Rhythm & Harmony as a Core Performance Facilitator

Updated: Jun 16, 2020

What is your relationship to sport? Please comment below and share your thoughts; you are much appreciated.

Last week as a group, we came together for the 2nd workshop on mindfulness practices for sport performance. In addition to other learning, we were able to explore core performance facilitators that result from the "Mindful Sport Performance Enhancement (MSPE)" program. "Rhythm and Harmony" in performance is noted as 1 of the 5 performance facilitators that result from practicing mindfulness, especially when we tailor our practice for sport. MSPE defines "rhythm & harmony" as the integration of concentration, letting go, and relaxation where you connect to the totality of your athletic experience and find an effortless rhythm is what you are doing.

A few days after our mindfulness group, I viewed a video clip of my daughter in slow motion paddling for a wave---rhythm and harmony came to mind. Here is the clip posted on the Mental High Performance Instagram site:

I became more curious about what sport psychology literature maybe available on the topic of rhythm & harmony as a performance facilitator. I was able to locate an article titled "Dancing with nature: Rhythm and harmony in extreme sport participation" relatively quickly (hyper-linked below). This article definitely has some overlap into the sport psychology world and is a pretty fun read. Here, these researchers add to sport psychology literature by including the relationship and perspective extreme sport veteran athletes have with their environment. Some of the research subjects in this article include big wave surfers and other "extreme sports" athletes.
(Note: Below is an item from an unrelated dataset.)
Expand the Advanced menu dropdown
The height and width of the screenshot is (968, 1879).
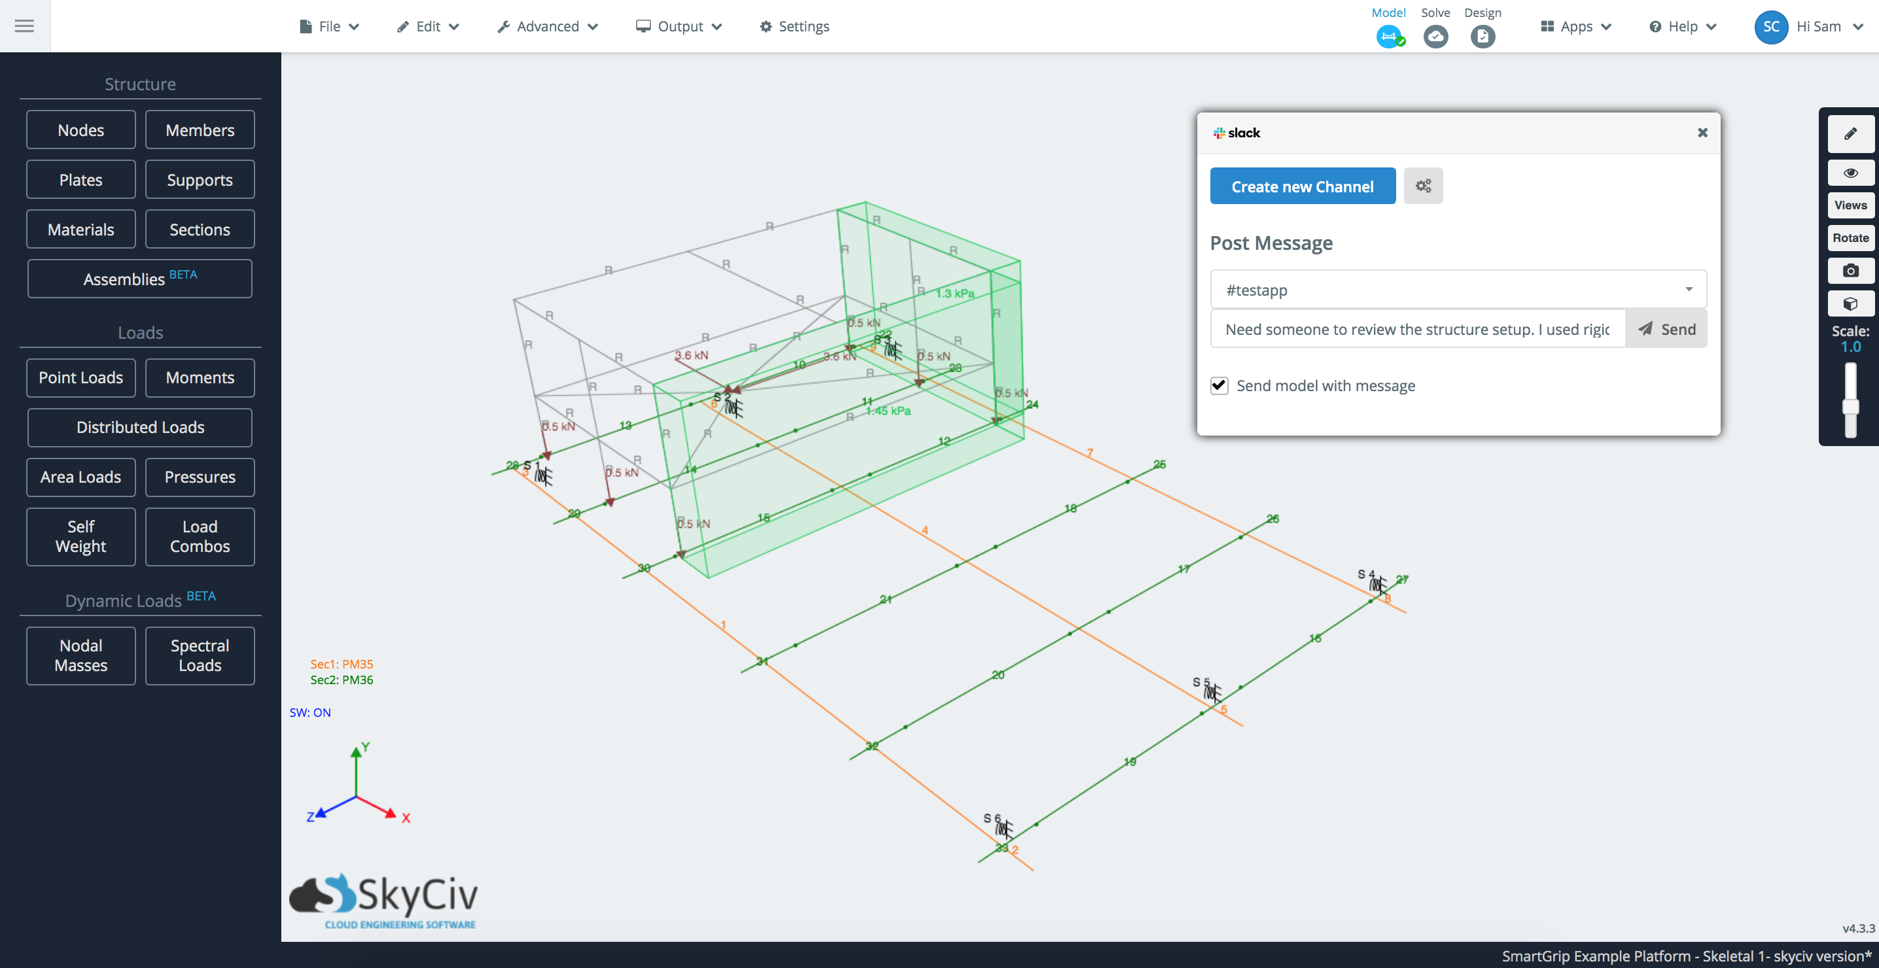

No matter if your sport is death defying (big wave) or more high performance (e.g. surfing lower trestles), I think we can all relate to when we are in rhythm and harmony with our environment.
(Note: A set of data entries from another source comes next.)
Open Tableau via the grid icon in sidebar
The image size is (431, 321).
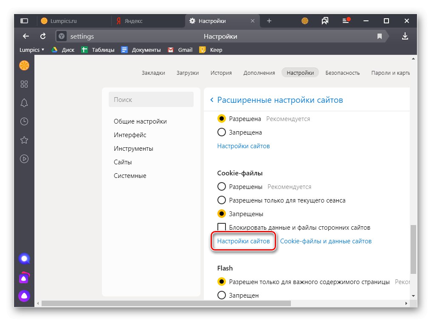(x=24, y=84)
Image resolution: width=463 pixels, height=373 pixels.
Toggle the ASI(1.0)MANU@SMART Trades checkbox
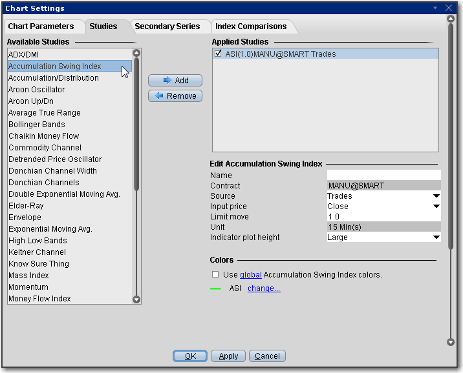(219, 54)
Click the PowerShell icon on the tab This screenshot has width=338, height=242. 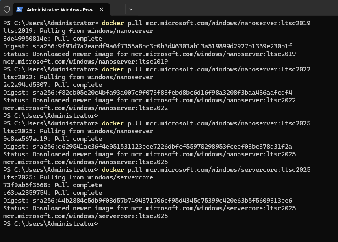[20, 9]
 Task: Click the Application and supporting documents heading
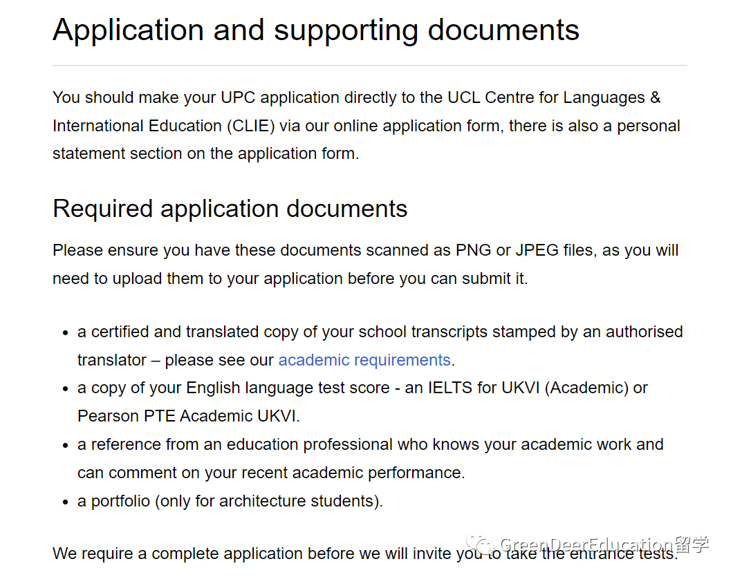pos(316,30)
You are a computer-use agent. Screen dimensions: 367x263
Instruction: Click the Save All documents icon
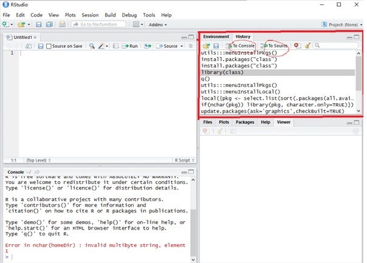pos(49,24)
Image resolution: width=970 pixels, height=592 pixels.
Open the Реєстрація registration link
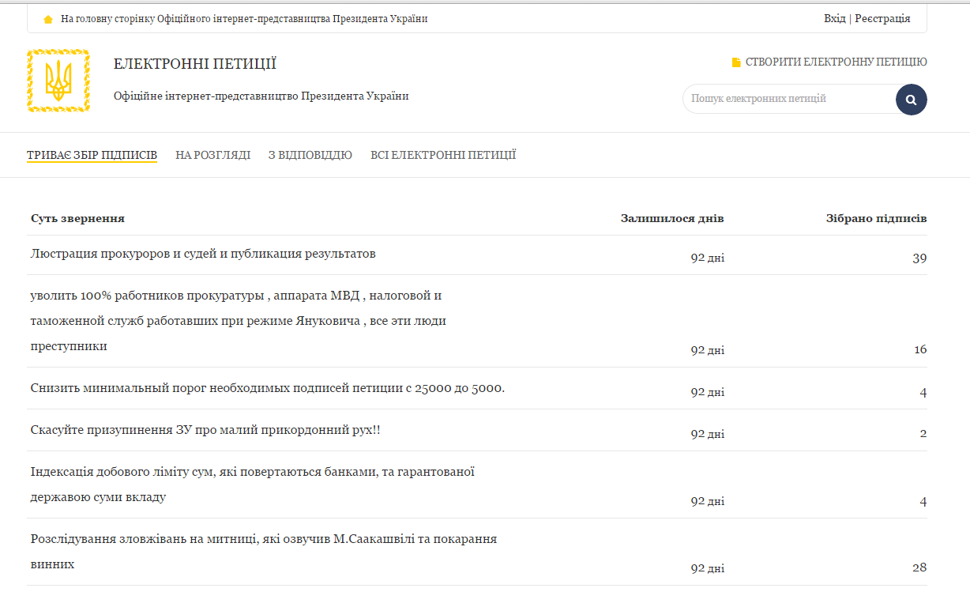pyautogui.click(x=882, y=18)
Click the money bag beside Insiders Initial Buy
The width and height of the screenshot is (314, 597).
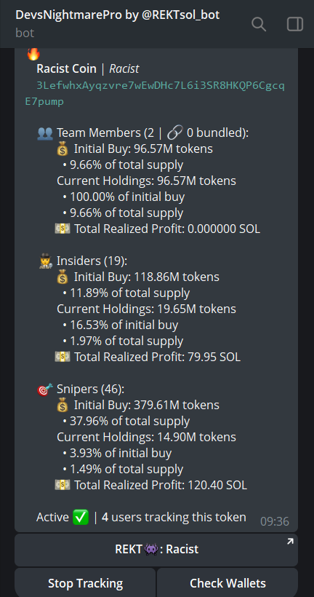click(x=63, y=277)
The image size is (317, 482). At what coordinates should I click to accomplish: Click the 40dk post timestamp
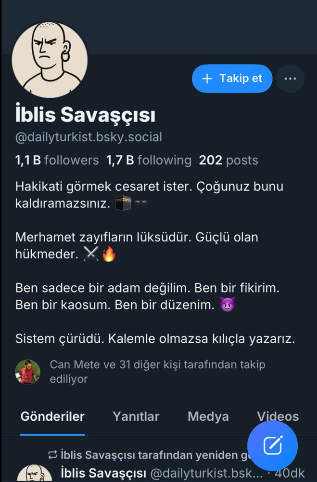(290, 474)
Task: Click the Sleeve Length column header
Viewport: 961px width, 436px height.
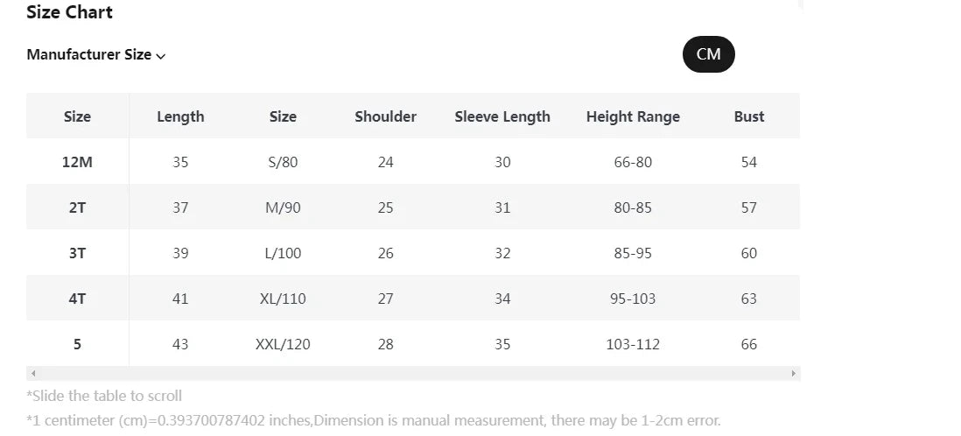Action: 502,116
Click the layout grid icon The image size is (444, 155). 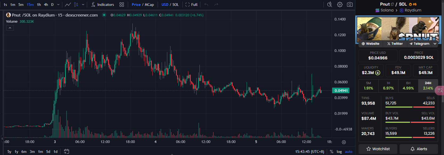click(x=122, y=5)
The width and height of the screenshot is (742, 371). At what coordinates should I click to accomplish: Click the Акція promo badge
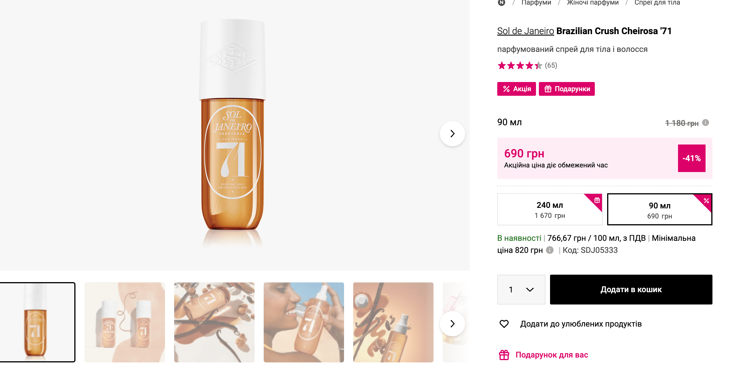516,89
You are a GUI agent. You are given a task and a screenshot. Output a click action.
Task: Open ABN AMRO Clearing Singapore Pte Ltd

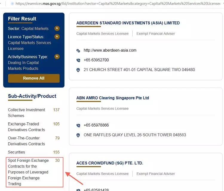[x=113, y=98]
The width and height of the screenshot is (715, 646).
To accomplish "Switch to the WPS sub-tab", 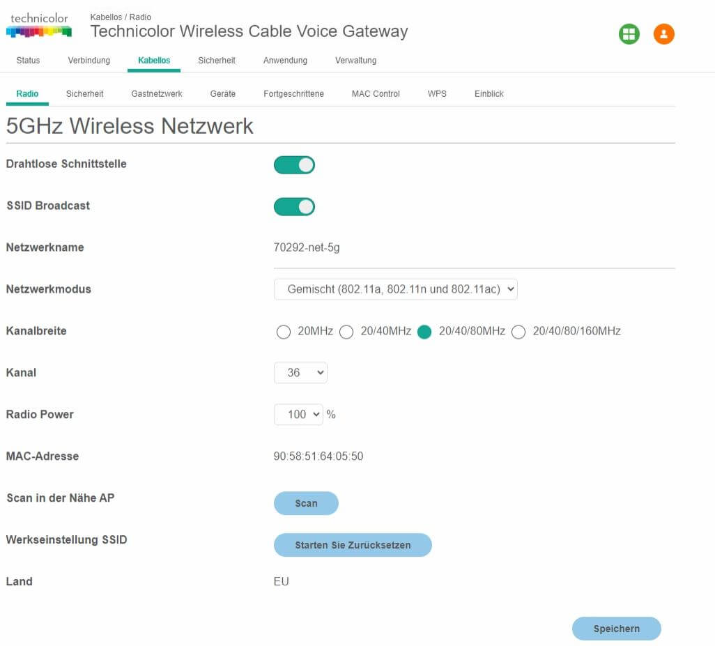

Here is the article if you want a fun read:

"Dancing with nature: Rhythm and harmony in extreme sport participation"

Switching gears slightly, but tying this all back together, one of my favorite TED talks is of professional skate boarder Rodney Mullen. Here, Rodney titles his talk "getting back up again." Rodney talks about how when we fall in our athletic "dance" or our "dance" in life, we need to get back up again. He gives some great examples of his friends who were homeless (a fall) but then go on to become very successful (rhythm & harmony). Side note: the Buddha was homeless too during his life? Rodney also gives the example of professional skate boarders like Danny Way who broke their neck but continue to get back up and achieve high performance goals.

Here is Rodney's TED talk:

Thanks for reading. I hope you continue to find your rhythm and harmony and when you fall that you remember to get back up and keep on dancing.
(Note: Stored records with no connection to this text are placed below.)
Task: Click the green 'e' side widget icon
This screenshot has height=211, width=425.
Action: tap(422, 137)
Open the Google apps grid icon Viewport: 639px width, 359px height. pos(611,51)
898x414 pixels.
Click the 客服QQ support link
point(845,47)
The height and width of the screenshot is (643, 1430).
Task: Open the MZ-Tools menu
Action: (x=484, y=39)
Next week I hope to cite some interesting research that illustrates how sport psychology can help us heal from physical injuries at a faster rate than average.

Take care! Did anyone relate this blog to the current societal situation? It's interesting how we can take performance for individuals and expand those ideas to a macro lens.


Brymer, Eric & Gray, Tonia. (2009). Dancing with nature: Rhythm and harmony in extreme sport participation. Journal of Adventure Education & Outdoor Learning · December 2009.

Kaufman, K., Glass, C. & Pineau, T. (2018). Mindful Sport Performance Enhancement. Washington, DC: American Psychological Association.

Mullen, Rodney. (2013). TED talks: "Getting Back Up Again."